UNE EUROPE À LA CROISÉE DES CHEMINS

Dans leur affrontement pour le leadership mondial, Chine et États-Unis ont compris l’importance capitale de la révolution technologique en cours. Les deux géants s’opposent à travers deux visions du numérique et essayent de rallier à leurs côtés le plus de pays possible. De son côté, l’Europe est à la croisée des chemins. Etant un agglomérat de puissances ayant longtemps imposé leur rythme à une grande partie de la planète, l’Union européenne aurait pu et dû donner un nouveau souffle au Vieux Continent pour exister face aux nations émergentes, notamment sur les sujets technologiques, où elle dispose d’un réel savoir-faire.

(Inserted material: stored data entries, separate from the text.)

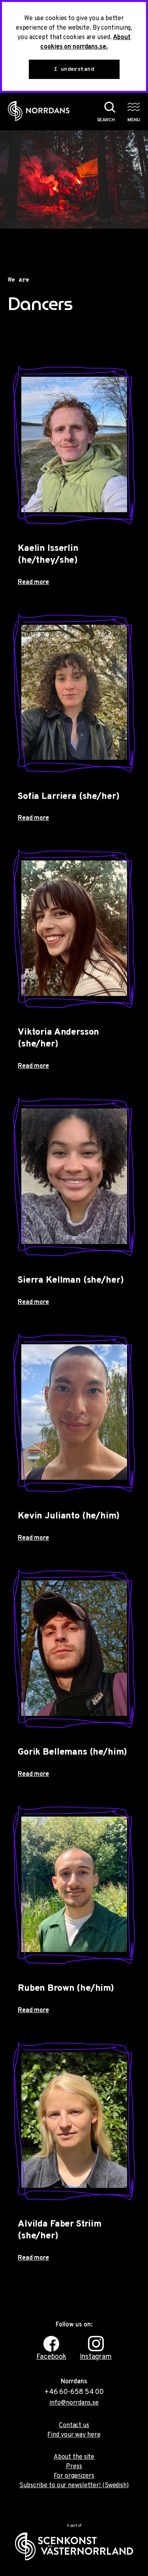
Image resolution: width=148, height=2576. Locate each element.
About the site (74, 2457)
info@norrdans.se (73, 2403)
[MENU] (133, 107)
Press (74, 2467)
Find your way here (73, 2435)
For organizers (74, 2476)
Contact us (74, 2425)
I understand (74, 69)
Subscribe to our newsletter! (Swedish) (74, 2486)
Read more (33, 582)
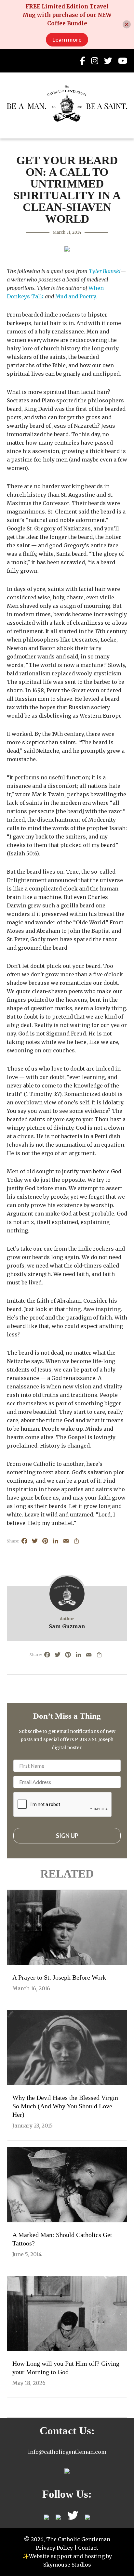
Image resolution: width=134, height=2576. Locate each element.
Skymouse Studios (67, 2564)
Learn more (67, 39)
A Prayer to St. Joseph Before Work (59, 1977)
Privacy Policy (54, 2547)
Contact (88, 2547)
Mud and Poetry (75, 296)
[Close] (127, 24)
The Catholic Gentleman (67, 103)
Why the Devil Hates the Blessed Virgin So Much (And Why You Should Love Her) (65, 2106)
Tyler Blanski (104, 271)
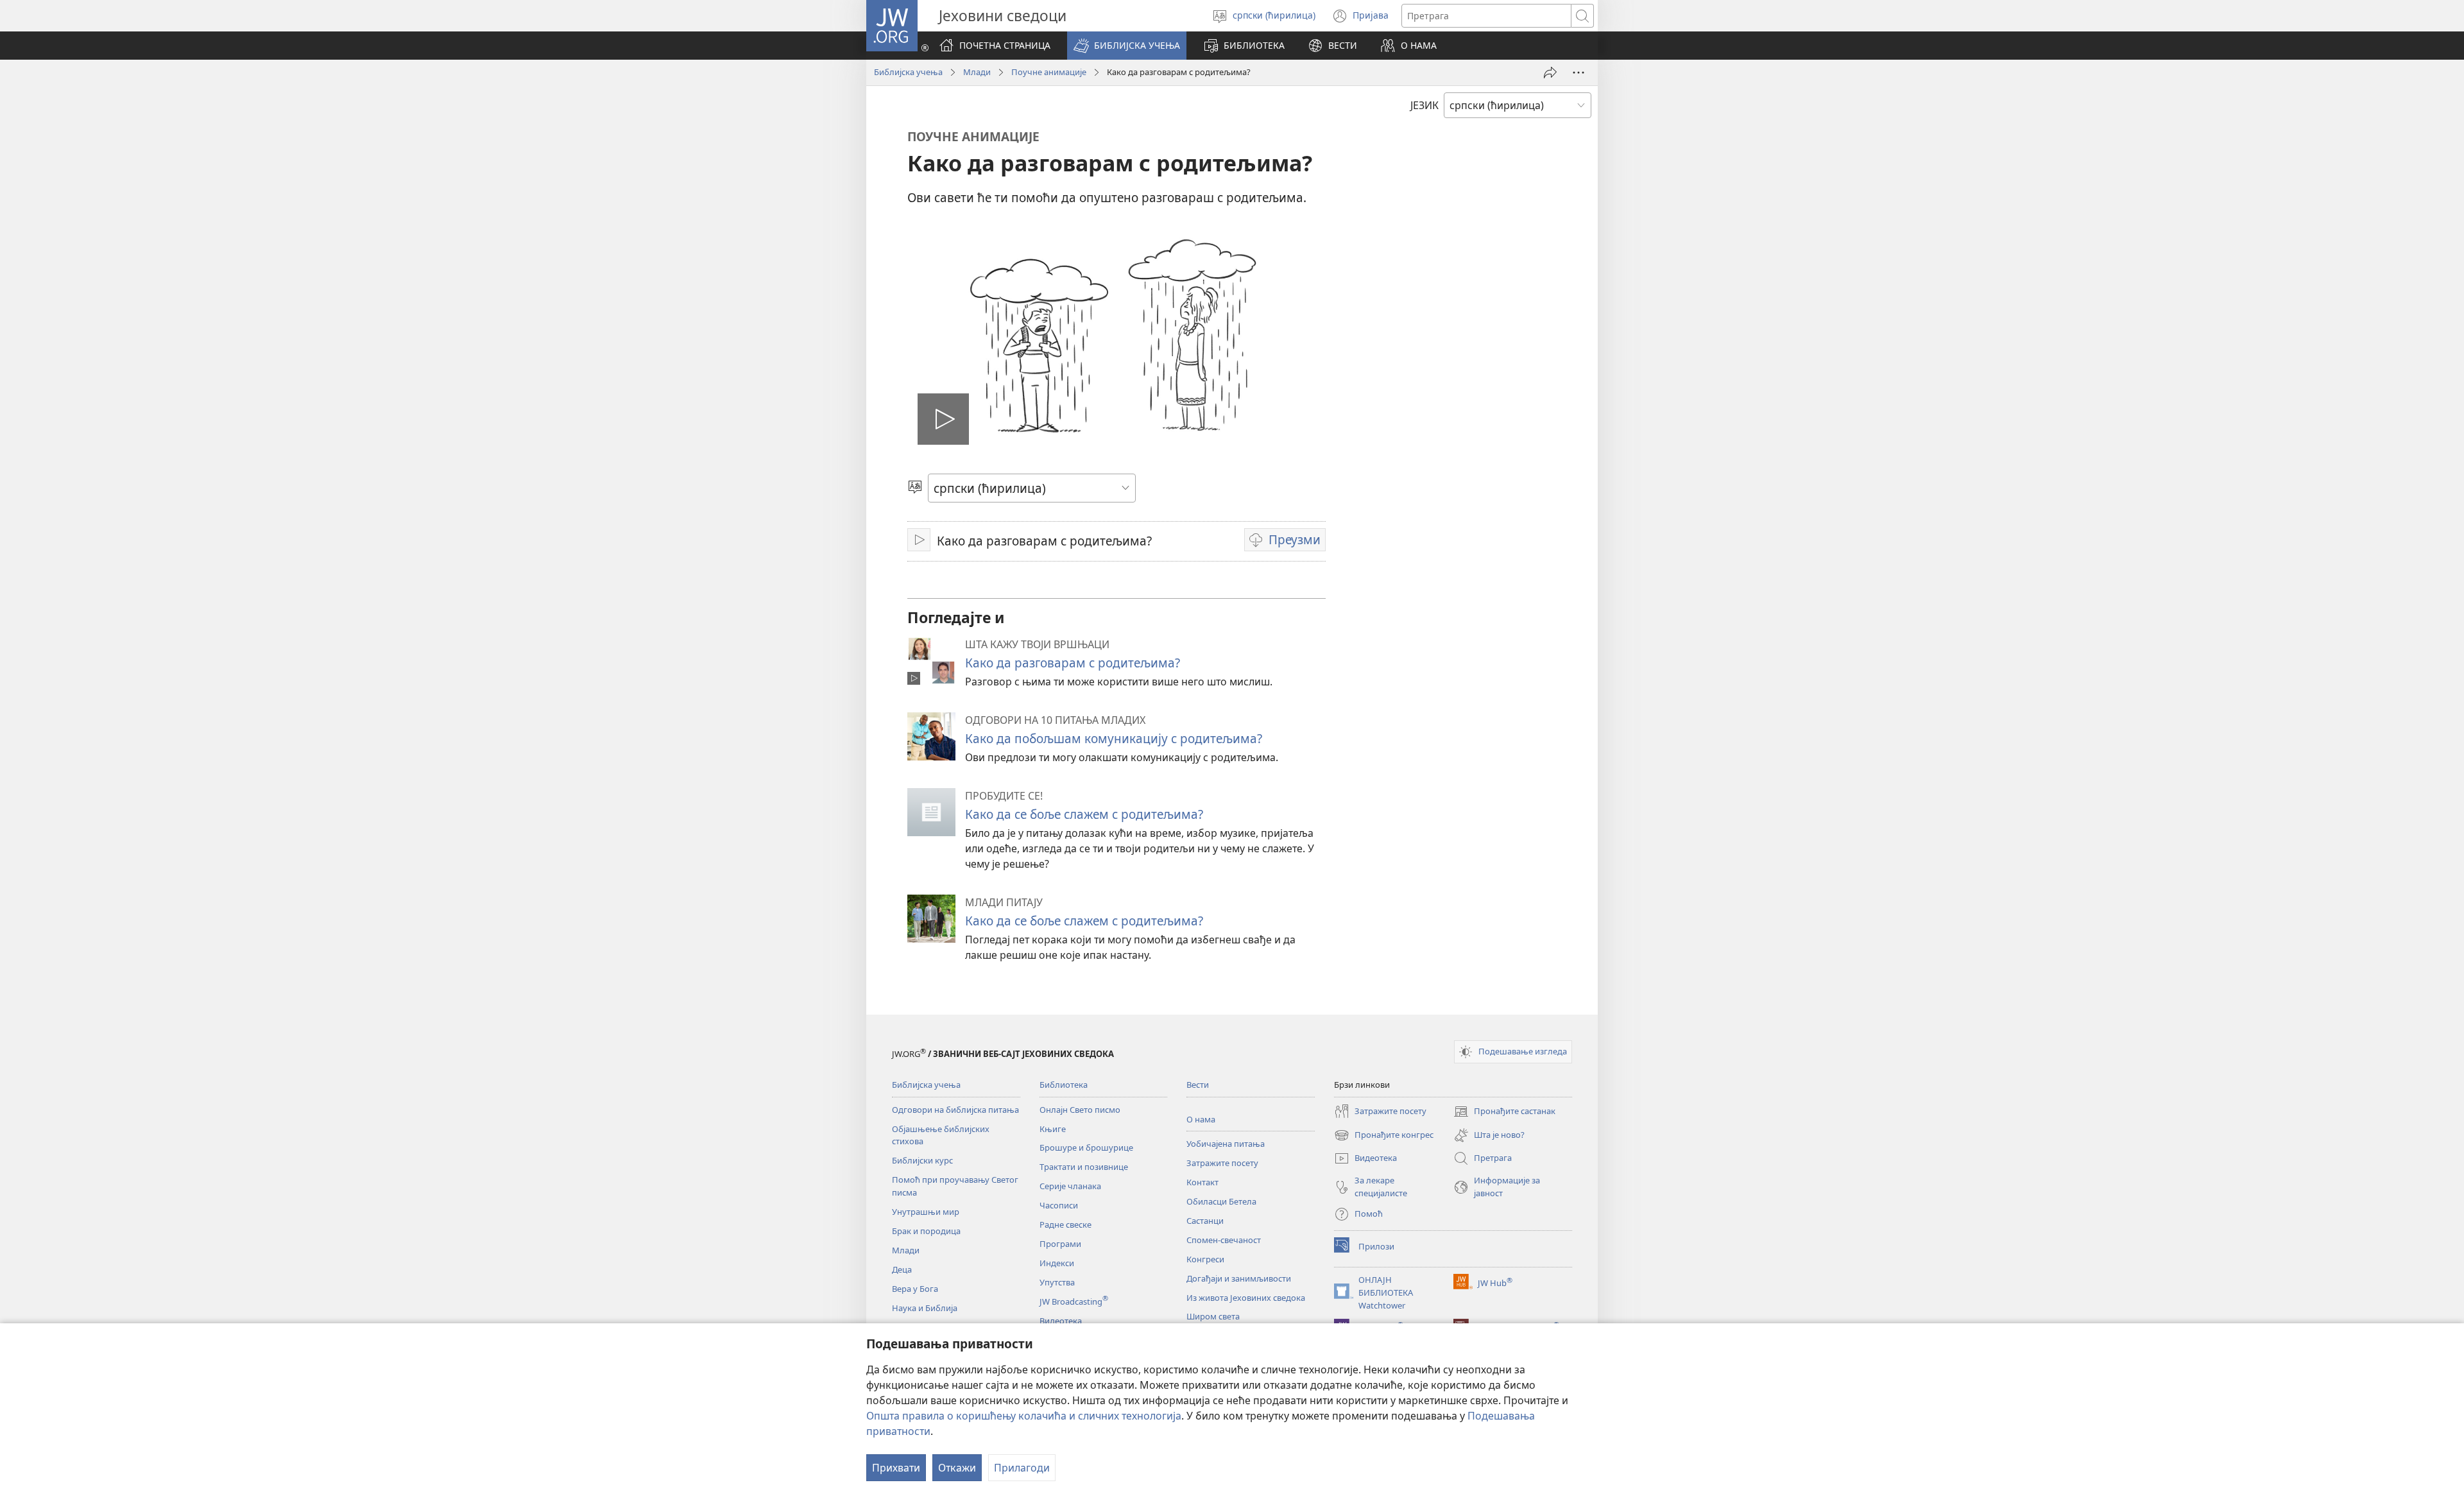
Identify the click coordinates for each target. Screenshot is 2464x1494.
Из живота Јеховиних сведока (1245, 1297)
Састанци (1205, 1220)
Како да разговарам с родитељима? (1072, 662)
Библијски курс (922, 1160)
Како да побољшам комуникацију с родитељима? (1113, 738)
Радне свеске (1065, 1224)
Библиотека (1064, 1084)
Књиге (1053, 1129)
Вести (1197, 1084)
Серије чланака (1070, 1186)
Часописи (1059, 1205)
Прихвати (896, 1468)
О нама (1200, 1119)
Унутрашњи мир (925, 1211)
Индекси (1057, 1263)
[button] (1126, 45)
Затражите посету (1222, 1163)
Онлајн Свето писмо (1080, 1109)
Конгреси (1205, 1259)
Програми (1060, 1243)
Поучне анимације (1048, 72)
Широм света (1213, 1316)
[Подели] (1550, 72)
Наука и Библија (924, 1308)
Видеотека (1061, 1321)
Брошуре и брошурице (1086, 1147)
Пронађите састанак (1504, 1112)
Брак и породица (926, 1231)
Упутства (1057, 1282)
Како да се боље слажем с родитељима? (1084, 814)
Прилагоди (1022, 1468)
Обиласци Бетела (1221, 1201)
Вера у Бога (915, 1288)
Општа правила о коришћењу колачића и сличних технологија (1023, 1416)
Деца (902, 1269)
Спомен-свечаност (1223, 1240)
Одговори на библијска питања (955, 1109)
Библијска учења (908, 72)
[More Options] (1578, 72)
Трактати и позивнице (1084, 1166)
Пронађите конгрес (1383, 1136)
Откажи (957, 1468)
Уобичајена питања (1225, 1143)
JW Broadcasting (1074, 1301)
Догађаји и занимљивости (1238, 1278)
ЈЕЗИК (1424, 105)
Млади (977, 72)
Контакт (1202, 1182)
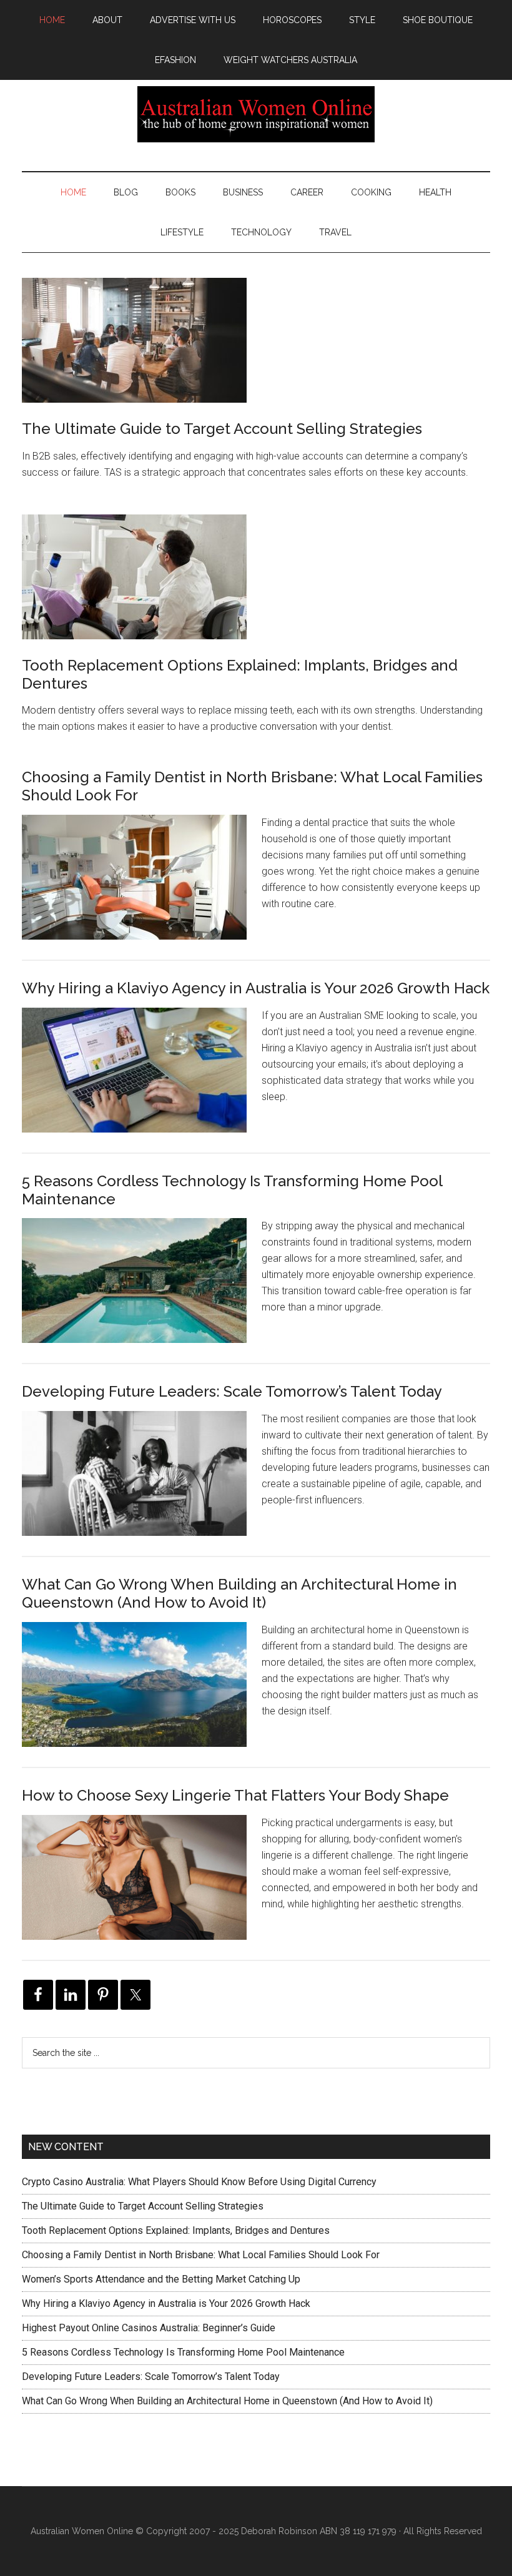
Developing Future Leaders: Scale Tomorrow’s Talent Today (232, 1391)
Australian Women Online (256, 114)
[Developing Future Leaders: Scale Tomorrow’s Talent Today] (142, 1483)
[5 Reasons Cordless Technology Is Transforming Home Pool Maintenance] (142, 1290)
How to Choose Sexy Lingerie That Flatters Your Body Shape (235, 1795)
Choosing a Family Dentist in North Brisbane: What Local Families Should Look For (252, 786)
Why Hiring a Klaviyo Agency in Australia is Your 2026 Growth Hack (256, 988)
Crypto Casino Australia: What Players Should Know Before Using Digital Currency (199, 2182)
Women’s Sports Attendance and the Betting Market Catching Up (161, 2279)
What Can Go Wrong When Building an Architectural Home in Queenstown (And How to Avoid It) (239, 1593)
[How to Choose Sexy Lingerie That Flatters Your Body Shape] (142, 1887)
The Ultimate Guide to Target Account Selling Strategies (222, 429)
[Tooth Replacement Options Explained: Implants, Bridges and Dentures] (134, 579)
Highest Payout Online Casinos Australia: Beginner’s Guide (148, 2328)
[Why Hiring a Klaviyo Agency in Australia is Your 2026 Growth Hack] (142, 1080)
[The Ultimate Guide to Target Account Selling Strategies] (134, 343)
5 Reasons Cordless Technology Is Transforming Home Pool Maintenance (232, 1190)
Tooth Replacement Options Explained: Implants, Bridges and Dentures (240, 674)
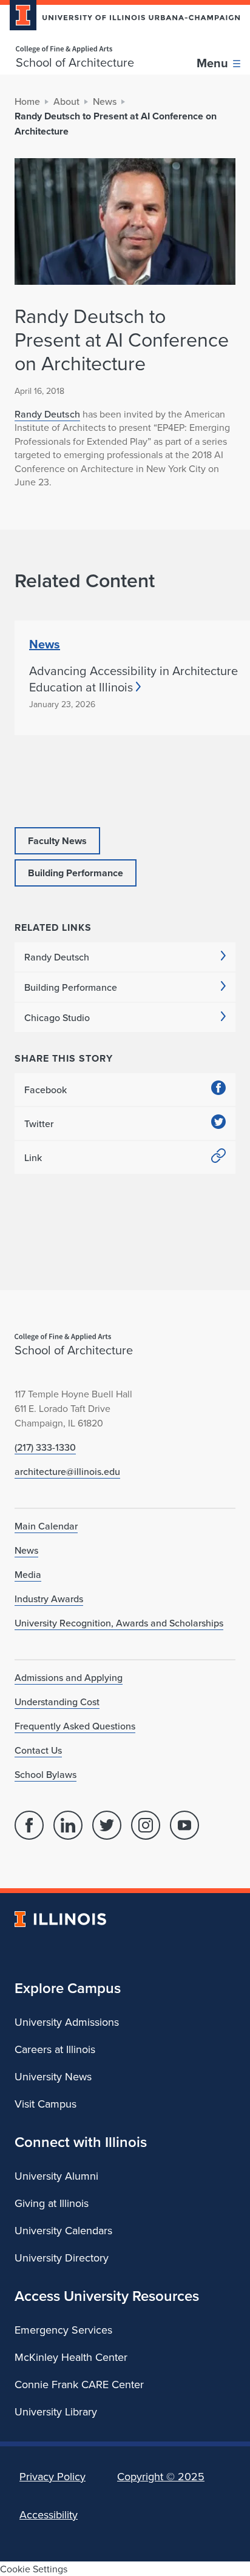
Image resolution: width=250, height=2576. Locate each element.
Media (28, 1574)
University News (53, 2076)
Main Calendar (46, 1526)
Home (27, 101)
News (105, 101)
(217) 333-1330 (45, 1447)
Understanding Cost (57, 1701)
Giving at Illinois (52, 2203)
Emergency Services (63, 2329)
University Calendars (63, 2230)
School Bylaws (45, 1774)
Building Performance (70, 987)
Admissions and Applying (69, 1677)
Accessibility (48, 2514)
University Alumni (56, 2175)
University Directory (62, 2257)
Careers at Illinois (55, 2049)
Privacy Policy (52, 2476)
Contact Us (38, 1750)
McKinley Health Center (71, 2357)
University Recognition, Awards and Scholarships (119, 1622)
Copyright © (160, 2476)
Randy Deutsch (47, 414)
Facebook (45, 1089)
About (66, 101)
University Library (56, 2411)
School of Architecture (75, 62)
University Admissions (67, 2021)
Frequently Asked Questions (75, 1725)
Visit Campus (45, 2103)
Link (33, 1157)
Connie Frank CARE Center (79, 2384)
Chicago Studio (57, 1017)
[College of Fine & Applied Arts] (75, 49)
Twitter (38, 1123)
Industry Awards (49, 1598)
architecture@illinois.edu (67, 1471)
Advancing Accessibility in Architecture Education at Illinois (133, 679)
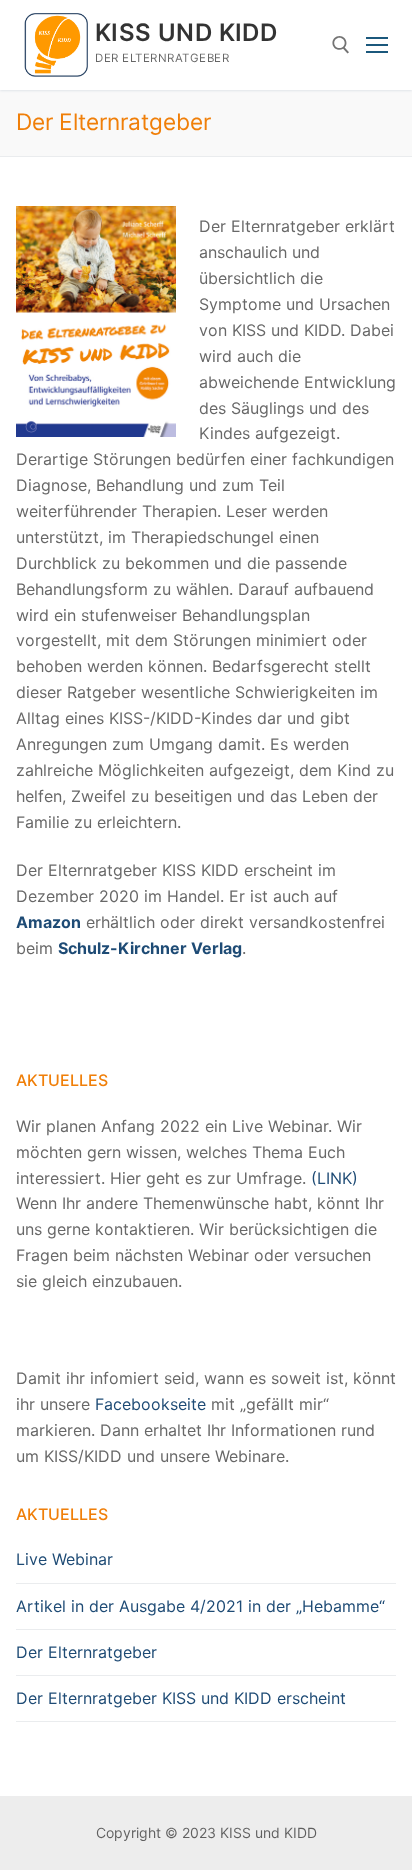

Malheureusement, sur les enjeux relatifs à la souveraineté numérique, l’UE est totalement absente, la France au premier chef. À titre d’exemple, 80% des entreprises cotées au CAC40 ont leur cloud chez Amazon et sont donc sous le coup du Cloud Act américain, qui contraint les fournisseurs de services à transmettre les données demandées. Alors que la gestion des données et leur propriété sont un élément structurant de la guerre froide qui tait son nom entre les Etats-Unis de Donald Trump et la Chine de Xi Jinping, la passivité et la naïveté de l’Europe interrogent.

Ce constat est d’autant plus inquiétant que les nouveaux usages permis par la mise en place de ce réseau doivent révolutionner les interactions entre les Européens et leur environnement (voiture connectée, émergence de nouveaux métiers etc.) ainsi que la donne en matière de cybersécurité.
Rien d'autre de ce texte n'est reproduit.